:: WHAT TO PRODUCE ::
Would you retype exactly the lines below, from the one containing "The height and" through the end of the entries, both ends included, but not the pictures?

Stored items from a collection

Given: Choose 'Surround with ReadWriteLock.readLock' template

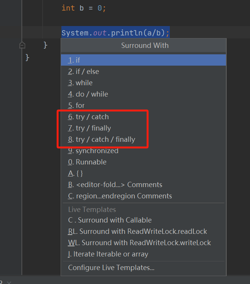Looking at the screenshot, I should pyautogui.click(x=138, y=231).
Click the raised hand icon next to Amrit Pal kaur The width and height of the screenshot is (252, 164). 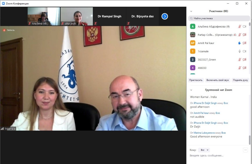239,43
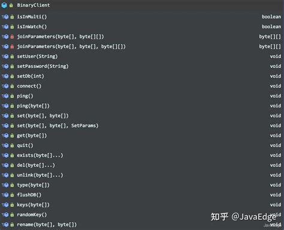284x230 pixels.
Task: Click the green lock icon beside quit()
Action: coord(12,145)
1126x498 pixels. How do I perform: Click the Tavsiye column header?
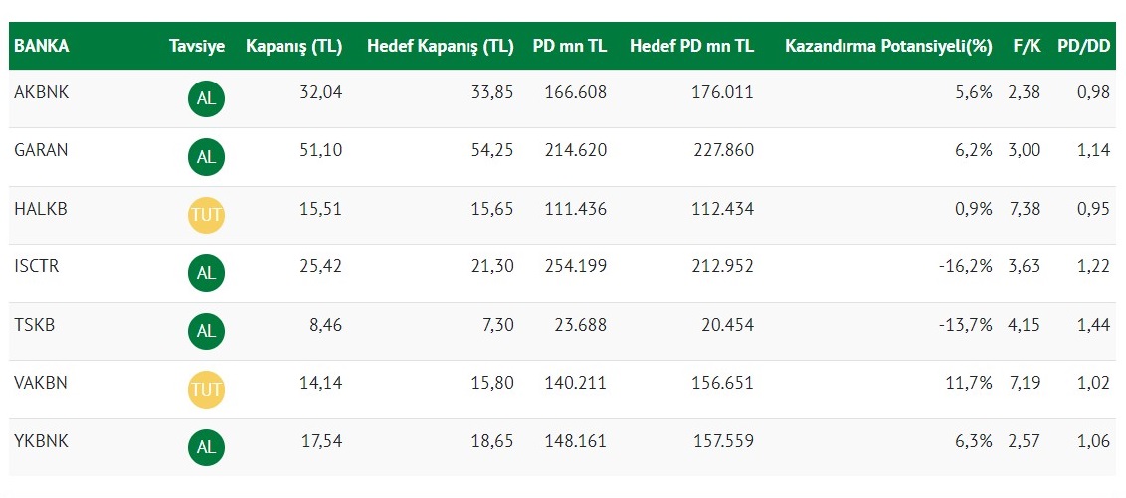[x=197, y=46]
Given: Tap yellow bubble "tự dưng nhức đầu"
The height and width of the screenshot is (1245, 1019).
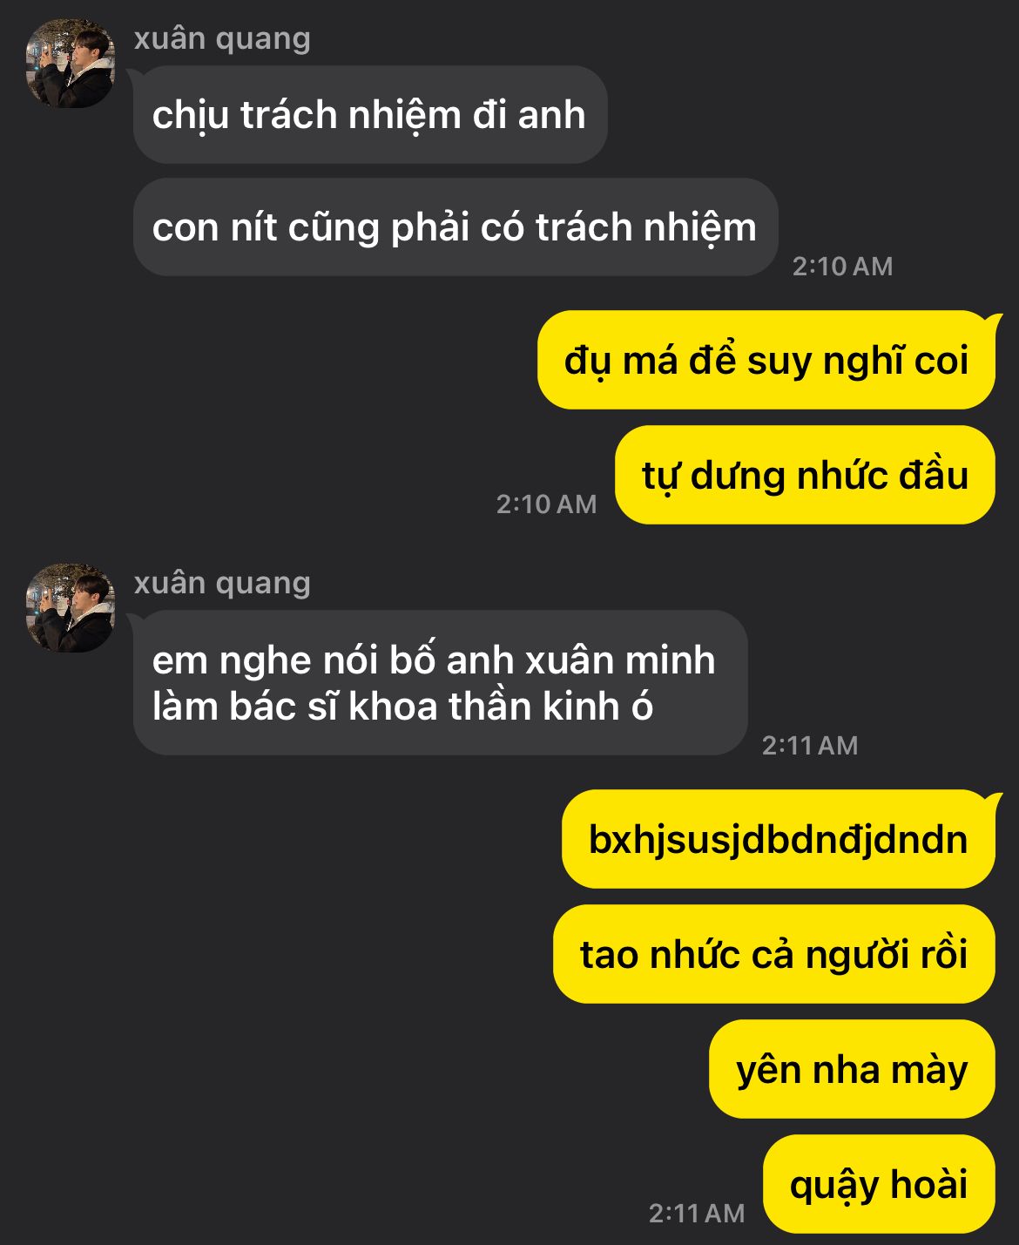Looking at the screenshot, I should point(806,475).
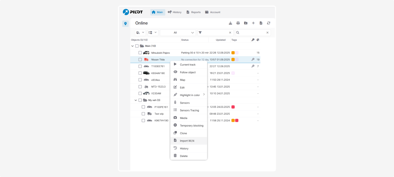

:: EXERCISE RESPONSE ::
The height and width of the screenshot is (1245, 1019).
Looking at the screenshot, I should point(806,475).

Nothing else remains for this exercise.